Exercise objective:
Resume the article on gay and bisexual men and their doctors, picking up right after its final sentence.

Supplied passage:
· · · · · · ·
If there’s one word that pervades gay communities around the country its “PRIDE.” It’s symbolized with rainbow flags, public displays of affection among our love ones and the occasional parade down Main Street. But oddly enough there is one place gay and bisexual men are neglecting to show their true colors – their doctor office. New York’s Center for Disease Control (CDC) released a study showing that 4 in10 gay men were not out to their doctor. It identified minorities at the top of the list, contributing to them being less likely to be tested for infectious diseases and other illnesses.

As discussed in my recent article, “Save the Tatas: Male Breast Cancer,” when it comes to any illness, early detection is key. However, patients and doctors share this responsibility. The CDC recommends that doctors make screening for specific infections regular practice – and it’s not all about HIV/AIDS. Dr. Kevin Fenton, director of the National Center for HIV/AIDS, Viral Hepatitis, STD, and TB Prevention at the CDC, shared with the New York Times that other infectious disease, such as syphilis and gonorrhea are a “major threat to gay and bisexual men’s health.” One study showed that more than a third of men who tested positive for gonorrhea, were initially missed due to the fact doctors did not test patients from all potential points of infection (throat, genitals and rectum).

In some of these cases doctors may have been more vigilant if patients had shared their sexual practices. Fair or not, gay and bisexual men are at greater risk of some infections. 17% of these men are more likely to develop anal cancer. Additionally, contraction of human papillomavirus (HPV) (a sexually transmitted infection) increases those risks, especially for individuals with already weakened immune systems.
· · · · · · ·
Dataset entries:

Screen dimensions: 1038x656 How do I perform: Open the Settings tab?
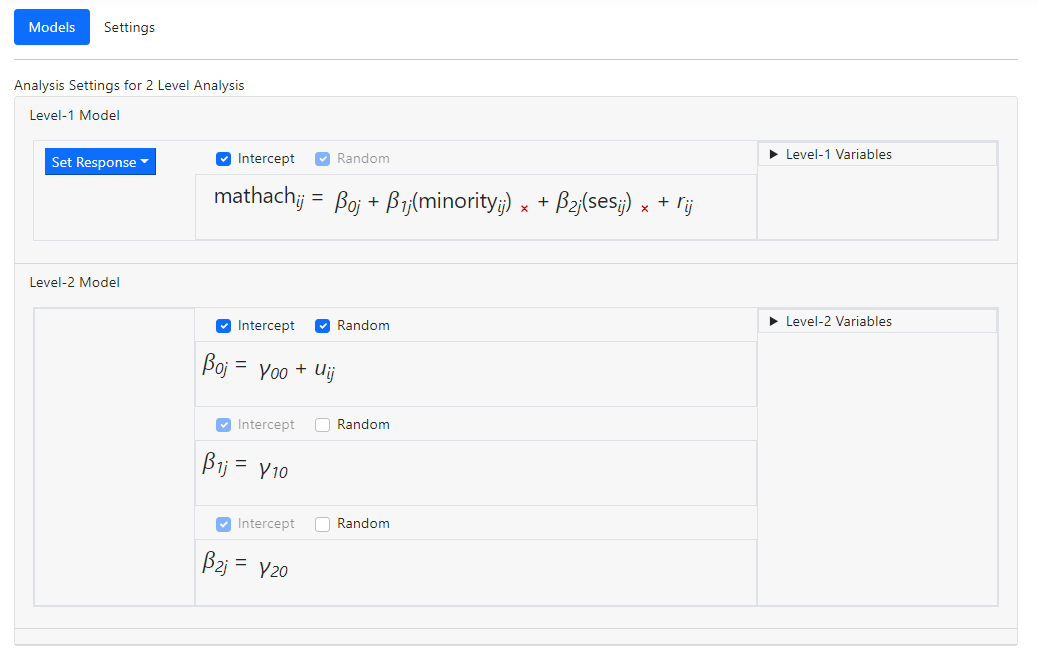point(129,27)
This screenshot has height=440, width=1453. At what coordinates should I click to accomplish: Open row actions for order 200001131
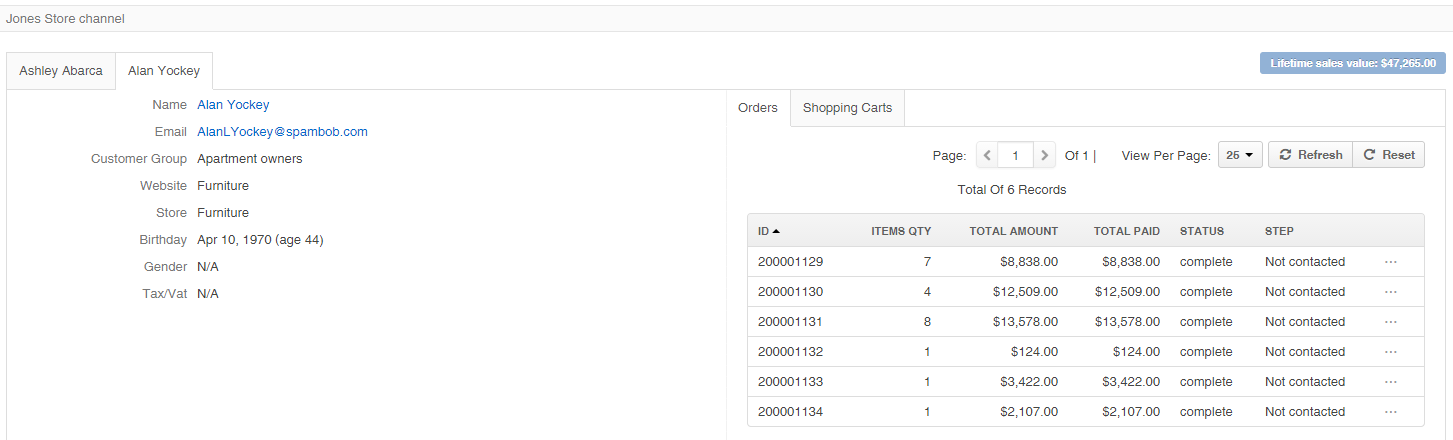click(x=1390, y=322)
· · · · · · ·
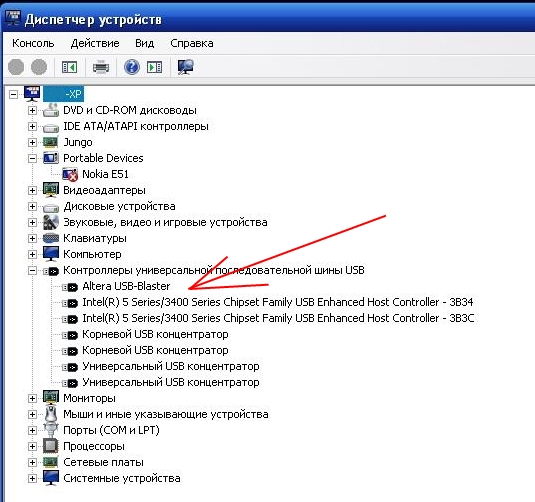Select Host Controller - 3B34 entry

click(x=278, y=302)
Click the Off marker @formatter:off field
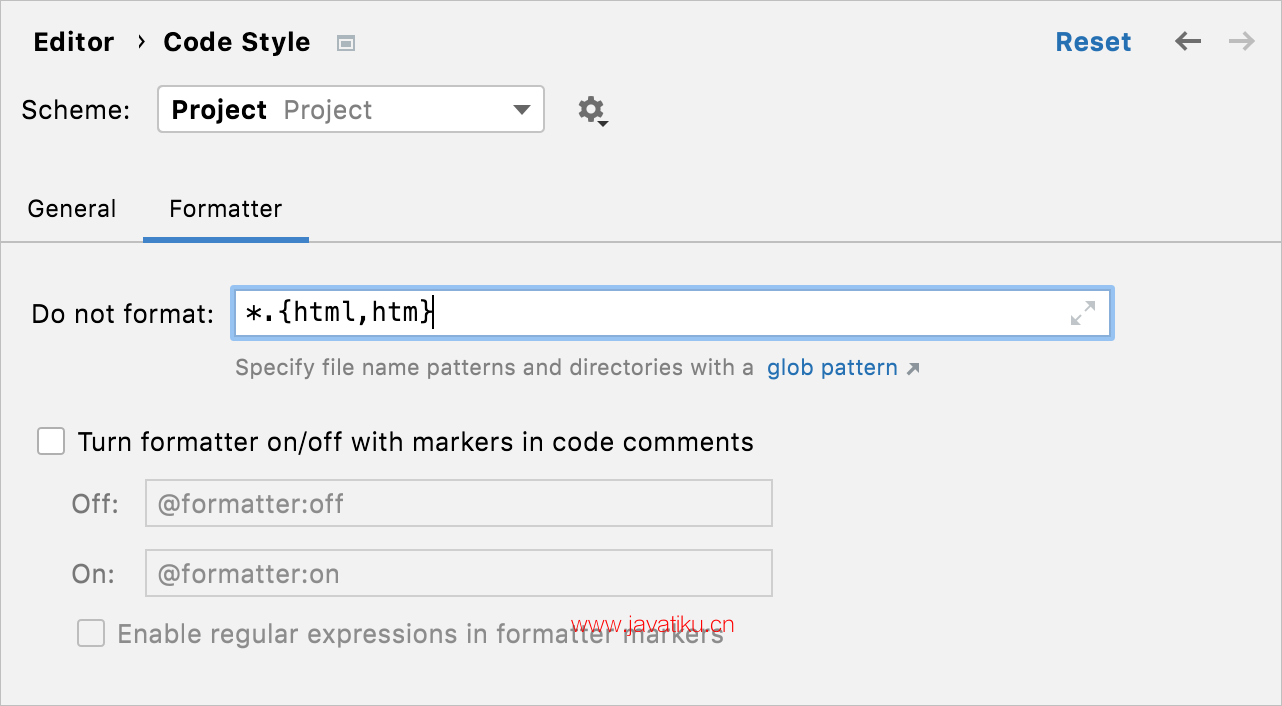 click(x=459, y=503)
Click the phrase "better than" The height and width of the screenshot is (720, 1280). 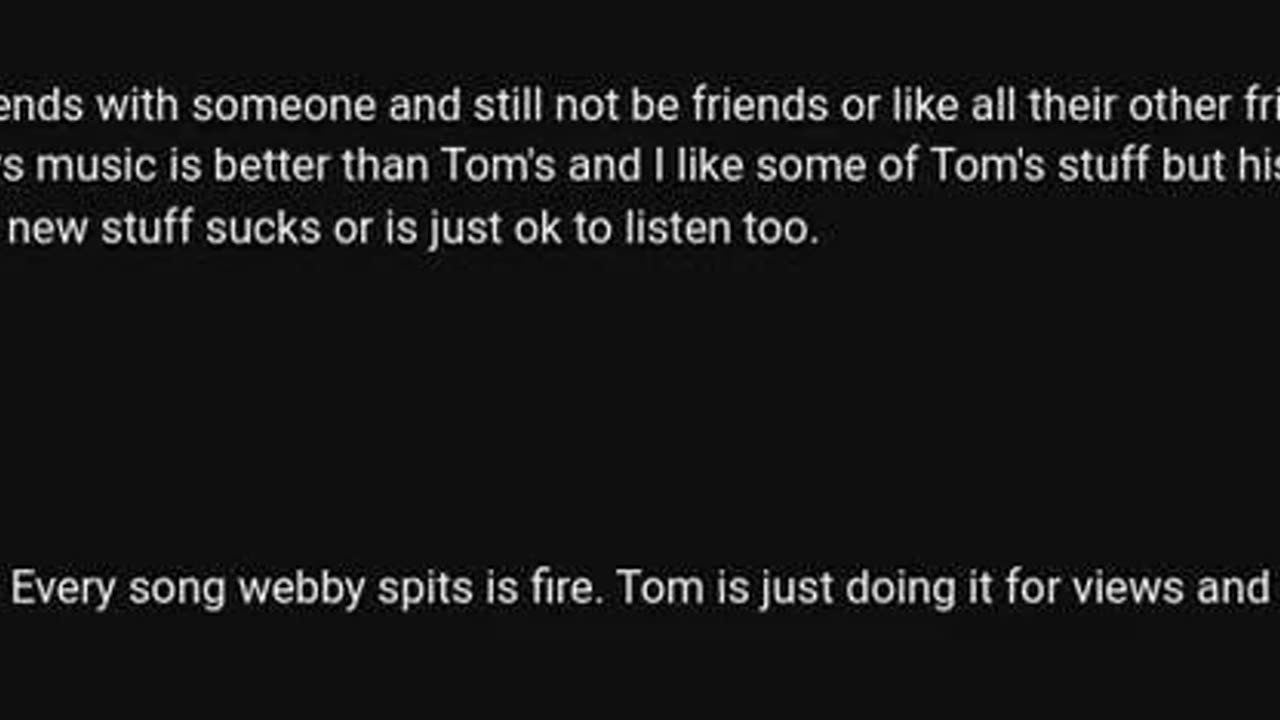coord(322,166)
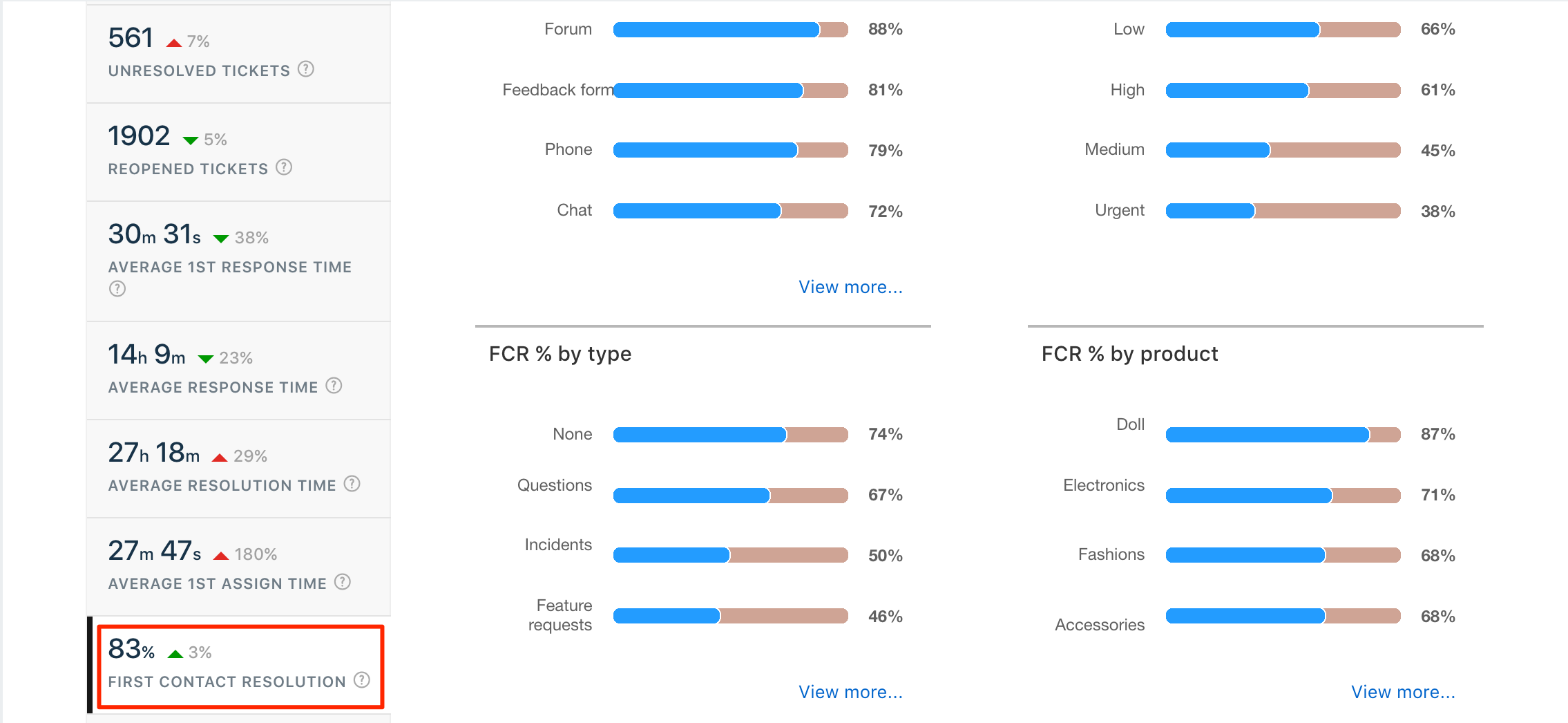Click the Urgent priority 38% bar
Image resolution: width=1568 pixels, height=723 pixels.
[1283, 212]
· · · · · · ·
Exercise output:
So what’s a guy to do? How do you find the right

doctor and how do you identify yourself as a card-carrying member? For starters, when looking for a general practitioner ask your friends for referrals or your local GLBT community center. You can also contact your insurance provider and ask them for a list of gay-friendly doctors. Many physical and mental health professionals will make this information available. It also may be easier to ask the tough questions before you make an appointment by phone. When you contact the office ask, “Does your practice have any GLBT patients?” One benefit of this is that you don’t have to give any personal information. But most importantly, know what to ask your doctor.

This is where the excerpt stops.